Nella nostra civiltà che porta dappertutto la luce, che mette la elettricità in cantina, non è più possibile scendere in cantina col candeliere in mano. L’inconscio non si sottopone ad alcun processo di incivilimento, prende il candeliere per scendere nel sotterraneo.»

La dimensione psichica conferisce alla nostra esperienza un valore esistenziale che rende il mondo un'infinita immagine psichica in cui le luci e le ombre del cammino umano rappresentano le differenti tonalità che colorano quell'intimità rivelata dalla sfera psichica e che manifesta il nostro legame all'essere.

La capanna
«Al di là dei ricordi positivi, materiali per una psicologia positiva, è necessario riaprire il campo delle immagini primitive che sono state forse centri di fissazione di ricordi rimasti nella memoria.
Le vere immagini sono incisioni.
L’immaginazione le incide nella nostra memoria. Esse approfondiscono ricordi vissuti, spostano ricordi vissuti per farli diventare ricordi dell’immaginazione. La capanna dell’eremita è un tema che non ha bisogno di variazioni.
La capanna dell’eremita è una incisione che soffrirebbe di un eccesso di pittoresco, essa deve ricevere la sua verità dall’intensità della sua essenza, l’essenza del verbo abitare.
Subito, la capanna è la solitudine concentrata: nel paese delle leggende non esistono capanne intermedie. Il geografo può certo portarci dai suoi lontani viaggi le fotografie di villaggi di capanne, ma il nostro passato di leggende trascende tutto ciò che è stato visto, tutto ciò che noi abbiamo personalmente vissuto. L’immagine ci conduce e noi procediamo verso l’estrema solitudine. L’eremita è solo davanti a Dio e la sua capanna è l’antitipo del monastero. Intorno ad una simile solitudine concentrata, si irradia un universo che medita e prega, un universo fuori dell’universo. La capanna non può ricevere alcuna ricchezza «da questo mondo», essa gode di una felice intensità di povertà.

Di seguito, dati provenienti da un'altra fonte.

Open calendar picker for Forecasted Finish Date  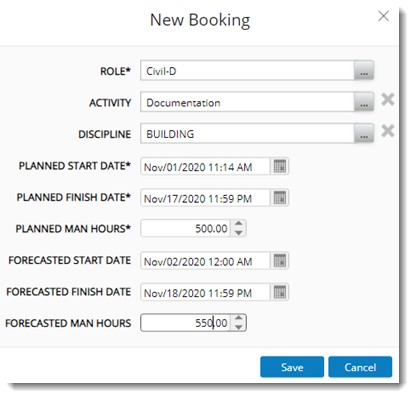280,292
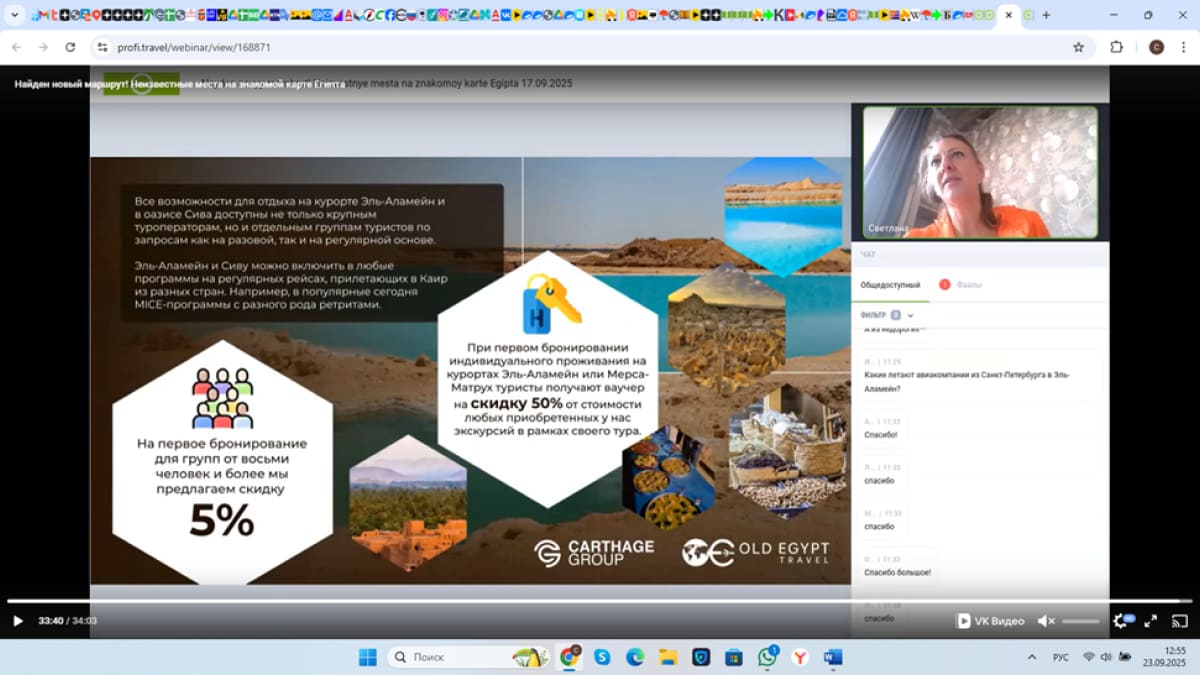This screenshot has height=675, width=1200.
Task: Switch to the Файлы tab
Action: tap(968, 285)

La capanna dell’eremita è una gloria di povertà: di rinunzia in rinunzia, essa ci fa accedere all’assoluto del rifugio.
La valorizzazione di un centro di solitudine concentrata è tanto forte, primitiva ed indiscussa che l’immagine della lontana luce serve da riferimento per immagini meno nettamente localizzate.
Le immagini princeps, le incisioni semplici, le rêveries della capanna rappresentano altrettanti inviti a ricominciare ad immaginare. Esse ci rendono soggiorni dell’essere, case dell’essere, nelle quali si concentra una certezza d’essere.
Nella scia della lontana luce della capanna dell’eremita, simbolo dell’uomo che veglia, un considerevole insieme di documenti letterari relativi alla poesia della casa potrebbe essere ricavato dal solo segno della lampada che brilla alla finestra. Bisognerebbe porre tale immagine in dipendenza da uno dei più grandi teoremi dell’immaginazione del mondo della luce: Tutto ciò che brilla vede.
La rêverie poetica, al contrario della rêverie di sonnolenza, non dorme mai. Essa irradia sempre onde di immaginazione, a partire dall’immagine più semplice, ma per quanto cosmica possa diventare la casa isolata illuminata dalla stella della sua lampada, essa finisce sempre con l’imporsi come una solitudine.»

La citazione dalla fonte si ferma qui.